- Supreme Court of the United States

Argued April 17, 2012 Decided June 21, 2012
- Full case name: Edward Dorsey, Sr., Petitioner v. United States and Corey A. Hill, Petitioner v. United States
- Docket no.: 10-699
- Citations: 567 U.S. 260 (more) 132 S. Ct. 2321; 183 L. Ed. 2d 281; 2012 U.S. LEXIS 4664; 80 U.S.L.W. 4500

Case history
- Prior: Defendant convicted, unpubl. n°2:09-cr-20003 (C.D. Ill. 2010); sentence affirmed sub nom. United States v. Fisher, 635 F.3d 336 (7th Cir. 2011); rehearing en banc denied, 646 F.3d 429 (2011, per curiam) Motion for resentencing denied sub nom. United States v. Hill, unpubl. (N.D. Ill., 2010); affirmed 417 F. App'x 560 (7th Cir. 2011)

Holding
- As established by the Fair Sentencing Act of 2010, the lower mandatory minimum sentences for crack cocaine crimes apply to defenders who committed their offenses before the enactment of the law while also being sentenced for their offenses after the effective date of the law.

Court membership
- Chief Justice John Roberts Associate Justices Antonin Scalia · Anthony Kennedy Clarence Thomas · Ruth Bader Ginsburg Stephen Breyer · Samuel Alito Sonia Sotomayor · Elena Kagan

Case opinions
- Majority: Breyer, joined by Kennedy, Ginsburg, Sotomayor, Kagan
- Dissent: Scalia, joined by Roberts, Thomas, Alito

Laws applied
- Fair Sentencing Act of 2010, 124 Stat. 2372

= Dorsey v. United States =

Dorsey v. United States, 567 U.S. 260 (2012), is a Supreme Court of the United States decision in which the Court held that reduced mandatory minimum sentences for "crack cocaine" under the Fair Sentencing Act of 2010 does apply to defendants who committed a crime before the Act went into effect but who were sentenced after that date. The Act's silence on how to apply its new rules, before the effective date or not, caused a split among the Justices on how to interpret its new lenient provisions. Specifically, the case centered on Edward Dorsey, a prior offender who had been convicted of possession before the new rules came into effect, but was sentenced after the effective date.

== Background ==

=== Fair Sentencing Act of 2010 ===
Until the 2010 changes in sentencing guidelines, there existed a significant disparity in how the length of sentences for the possession of crack cocaine and powder cocaine. These changes resulted from reports by the federal Sentencing Commission that the crack-to-powder mandatory minimum ratio of 100-to-1 was too high and unjustified. Along with Congress' acceptance of these proposals in the 2010 Act, Congress also directed the federal Sentencing Commission to "promulgate the guidelines, policy statements, or amendments provided for in this Act as soon as practicable, and in any event not later than 90 days". However, the Act did not say whether it was meant to be retroactive in any respect.

=== Edward Dorsey ===
Edward Dorsey was convicted of unlawfully selling 5.5 grams of crack in 2008. As a prior offender under the pre-2010 sentencing rules, he would have been subject to a 10-year minimum; under the new law, he would have not been subject to any such minimum due to the small nature of his possession. The sentencing judge sentenced Dorsey to the 10-year minimum, applying the old rules because the conviction occurred prior to the effective date of the new law. This was upheld by the Court of Appeals for the Seventh Circuit.
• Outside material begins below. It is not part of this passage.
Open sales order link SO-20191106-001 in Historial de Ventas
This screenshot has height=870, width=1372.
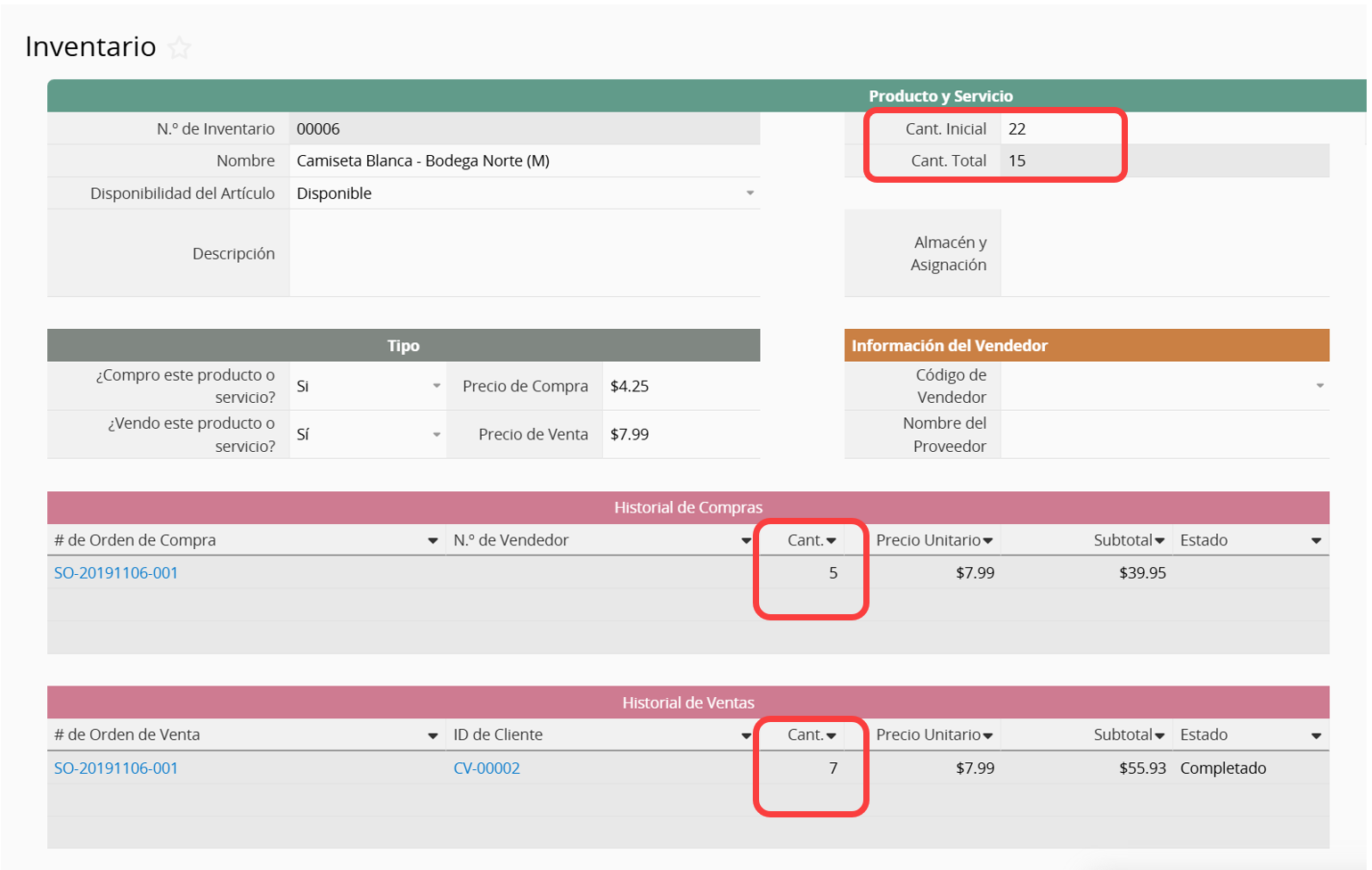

Due to a division among the appellate courts about when to apply the new sentencing guidelines, the Supreme Court granted review.

==Opinion of the Court ==
Justice Stephen Breyer wrote the majority opinion for the Court, reversing the Seventh Circuit, holding that Dorsey should have been sentenced under the new 2010 guidelines. "[N]ot to apply the Fair Sentencing Act," Breyer wrote, "would do more than preserve a disproportionate status quo; it would make matters worse. It would create new anomalies, new sets of disproportionate sentences, not previously present." This reading of the law would be "at odds with Congress' basic efforts to achieve more uniform, more proportionate sentences." Breyer concluded by arguing that "We have no reason to believe Congress would have wanted to impose an unforeseeable, potentially complex application date."

===Scalia's dissent===
Justice Antonin Scalia, joined by Chief Justice John G. Roberts and Justices Clarence Thomas and Samuel Alito, dissented from the decision of the Court, arguing that the new more lenient minimums don't apply to pre-2010 offenders. Scalia saw the silence of the Act on retroactivity as a reason that the Court should not apply it themselves. "The canon of constitutional avoidance [has] no application here," Scalia argued, "[for] although many observers viewed the 100-to-1 crack-to-powder ratio under the prior law as having a racially disparate impact, only intentional discrimination may violate the equal protection component of the Fifth Amendment's Due Process Clause."